Sunday, September 24, 2006

Pasta, Schmasta!

In blogging my meals I've noticed that I tend to make a recipe (new or old) and use up the leftovers in new dishes for the next couple of days. Funny, I never really thought about it before! Tonight, I wanted to use up the last of the artichoke pesto that was in the fridge but wasn't feeling any more pasta lately.

Good thing I had this urge to buy a spaghetti squash the other day! Sometimes I don't know why I bother to use pasta at all when this is so much better! Perfect texture, hint of sweetness, goes well with all my favorite pasta toppings. All around YUM! For those of you not familiar with the wonders of spaghetti squash (though I'm sure I'm not alone in my love for it 'round these parts :), I cut it in half (scooped out the big, flat seeds) and placed in a glass baking dish, cut side down, in about 1/4 c. of water and covered it with tinfoil. Into a 350 degree oven it went for somewhere between 45 min to an hour. Easy to tell when it's done as the outer skin no longer feels like cement and the pulp inside is so tender. With a fork, all you have to do then is scrape out the innards which happily pull away like strands of spaghetti! I mixed some of it with my remaining pesto, chopped sun-dried tom's and some walnuts...and some nutritional yeast and fresh black pepper.

I'd also been wanting to try black-eyed peas forEVER (I'd never had them before!) and came up with the following, which turned out to be a wonderful side dish!
1 1/2 c. canned black-eyed peas, drained and rinsed
1 lg. bunch kale
1 Tbs olive oil
1 sweet onion, chopped
3-4 (or all depends on how much you love garlic, really!) cloves garlic, slivered
sea salt
1 Tbs balsamic vinegar
fresh black pepper

Boil the Kale in water for about 15-20 minutes in a covered pot, until cooked well but still bright green. I like to stir it now and then to check on it. Meanwhile, heat olive oil in pan on med. heat, add onioin, cook a few minutes. Add garlic, cook a few more.
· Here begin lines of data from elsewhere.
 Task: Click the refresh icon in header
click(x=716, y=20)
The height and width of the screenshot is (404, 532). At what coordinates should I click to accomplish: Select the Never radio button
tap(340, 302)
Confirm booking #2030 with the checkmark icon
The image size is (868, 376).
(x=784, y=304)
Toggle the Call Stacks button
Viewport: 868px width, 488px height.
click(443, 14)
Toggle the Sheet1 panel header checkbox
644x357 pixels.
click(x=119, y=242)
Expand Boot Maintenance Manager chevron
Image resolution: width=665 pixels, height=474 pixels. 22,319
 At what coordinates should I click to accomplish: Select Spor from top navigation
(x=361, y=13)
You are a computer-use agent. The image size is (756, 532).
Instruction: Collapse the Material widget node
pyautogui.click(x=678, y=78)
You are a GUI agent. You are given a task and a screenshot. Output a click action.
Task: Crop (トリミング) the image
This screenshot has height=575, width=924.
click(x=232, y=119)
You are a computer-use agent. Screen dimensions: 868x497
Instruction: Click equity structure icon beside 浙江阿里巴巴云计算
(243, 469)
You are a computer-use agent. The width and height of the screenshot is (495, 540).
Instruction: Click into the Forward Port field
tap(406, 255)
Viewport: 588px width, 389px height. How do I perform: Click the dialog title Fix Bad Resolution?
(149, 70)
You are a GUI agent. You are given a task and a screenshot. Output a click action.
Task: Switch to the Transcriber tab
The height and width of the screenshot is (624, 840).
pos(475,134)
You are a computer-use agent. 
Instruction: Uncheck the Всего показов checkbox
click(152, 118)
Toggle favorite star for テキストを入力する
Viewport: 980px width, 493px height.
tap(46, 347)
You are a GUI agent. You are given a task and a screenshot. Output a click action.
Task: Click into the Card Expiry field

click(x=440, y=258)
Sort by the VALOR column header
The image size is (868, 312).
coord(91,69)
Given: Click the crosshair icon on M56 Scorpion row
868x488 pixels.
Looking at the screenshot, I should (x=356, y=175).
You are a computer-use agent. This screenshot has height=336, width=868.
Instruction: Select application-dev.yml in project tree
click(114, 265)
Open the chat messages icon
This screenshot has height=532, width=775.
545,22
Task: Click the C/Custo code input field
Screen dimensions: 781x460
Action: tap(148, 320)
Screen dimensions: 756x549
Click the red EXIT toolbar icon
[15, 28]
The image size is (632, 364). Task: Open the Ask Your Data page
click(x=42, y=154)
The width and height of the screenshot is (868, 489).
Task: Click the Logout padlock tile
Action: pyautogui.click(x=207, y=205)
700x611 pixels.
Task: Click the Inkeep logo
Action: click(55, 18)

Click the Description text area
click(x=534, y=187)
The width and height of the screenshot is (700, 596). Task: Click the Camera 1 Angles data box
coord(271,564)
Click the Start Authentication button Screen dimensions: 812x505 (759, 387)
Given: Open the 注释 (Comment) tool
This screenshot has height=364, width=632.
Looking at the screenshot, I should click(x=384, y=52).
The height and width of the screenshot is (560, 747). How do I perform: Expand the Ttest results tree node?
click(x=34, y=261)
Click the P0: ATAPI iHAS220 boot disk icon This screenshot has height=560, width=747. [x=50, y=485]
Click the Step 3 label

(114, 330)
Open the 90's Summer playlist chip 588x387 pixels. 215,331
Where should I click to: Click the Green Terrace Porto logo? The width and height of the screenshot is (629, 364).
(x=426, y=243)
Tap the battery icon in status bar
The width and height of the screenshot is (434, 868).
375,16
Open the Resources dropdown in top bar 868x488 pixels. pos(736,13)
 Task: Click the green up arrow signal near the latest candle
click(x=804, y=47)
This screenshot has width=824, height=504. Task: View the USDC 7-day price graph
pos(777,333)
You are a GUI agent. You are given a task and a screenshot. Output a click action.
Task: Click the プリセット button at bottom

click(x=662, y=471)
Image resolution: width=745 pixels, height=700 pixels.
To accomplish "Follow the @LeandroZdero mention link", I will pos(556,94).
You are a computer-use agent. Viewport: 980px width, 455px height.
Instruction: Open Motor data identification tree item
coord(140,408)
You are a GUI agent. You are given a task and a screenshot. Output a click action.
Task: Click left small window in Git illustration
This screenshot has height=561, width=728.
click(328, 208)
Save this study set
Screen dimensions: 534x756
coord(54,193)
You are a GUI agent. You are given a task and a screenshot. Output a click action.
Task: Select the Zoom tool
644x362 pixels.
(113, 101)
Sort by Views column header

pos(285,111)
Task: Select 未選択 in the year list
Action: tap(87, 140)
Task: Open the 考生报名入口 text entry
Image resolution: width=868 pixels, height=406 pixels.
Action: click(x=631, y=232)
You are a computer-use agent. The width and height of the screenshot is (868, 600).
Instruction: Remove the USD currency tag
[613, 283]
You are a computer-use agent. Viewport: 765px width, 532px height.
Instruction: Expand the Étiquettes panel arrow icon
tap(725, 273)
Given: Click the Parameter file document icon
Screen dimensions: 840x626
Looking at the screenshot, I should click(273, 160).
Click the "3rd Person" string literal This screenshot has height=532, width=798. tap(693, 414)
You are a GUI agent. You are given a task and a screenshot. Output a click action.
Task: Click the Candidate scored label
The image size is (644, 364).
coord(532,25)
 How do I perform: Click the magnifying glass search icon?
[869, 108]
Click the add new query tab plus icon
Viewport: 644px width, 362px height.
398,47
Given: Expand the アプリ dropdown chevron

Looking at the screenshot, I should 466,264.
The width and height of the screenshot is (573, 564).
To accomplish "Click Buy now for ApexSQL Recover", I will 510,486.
Add black-eyed peas and cook just a few minutes more. Throw in the drained kale, stir it all up, salt to taste, add the vinegar and serve immediately, then top with fresh ground pepper....easy and soooooo good!

I can't wait to get my hands on the 1/2 can of remaining peas and the rest of spaghetti squash to see what other yummy goodness can ensue! Did I mention, YUM!?!?


Anonymous said...

Wow. 3rd post I've read on black-eyed peas today and I've never tried them before. I must pick up a can. I'm like you, where I make something and then spend the next couple of days using that something to create different versions. Hubby could eat the same thing over and over but I usually have a hard time doing that.

Harmonia said...

I've been looking for Black Eyed Peas Ideas! Thanks! ;)

Melissa said...

How are you people living in a world where you've never had black-eyed peas?? They were a staple in my house when I was growing up. I love them - just be careful because some people/companies put ham stock in them.

madeinalaska said...

that pesto/squash dish looks soo good--how creative are you!!
bravo! for trying something new too!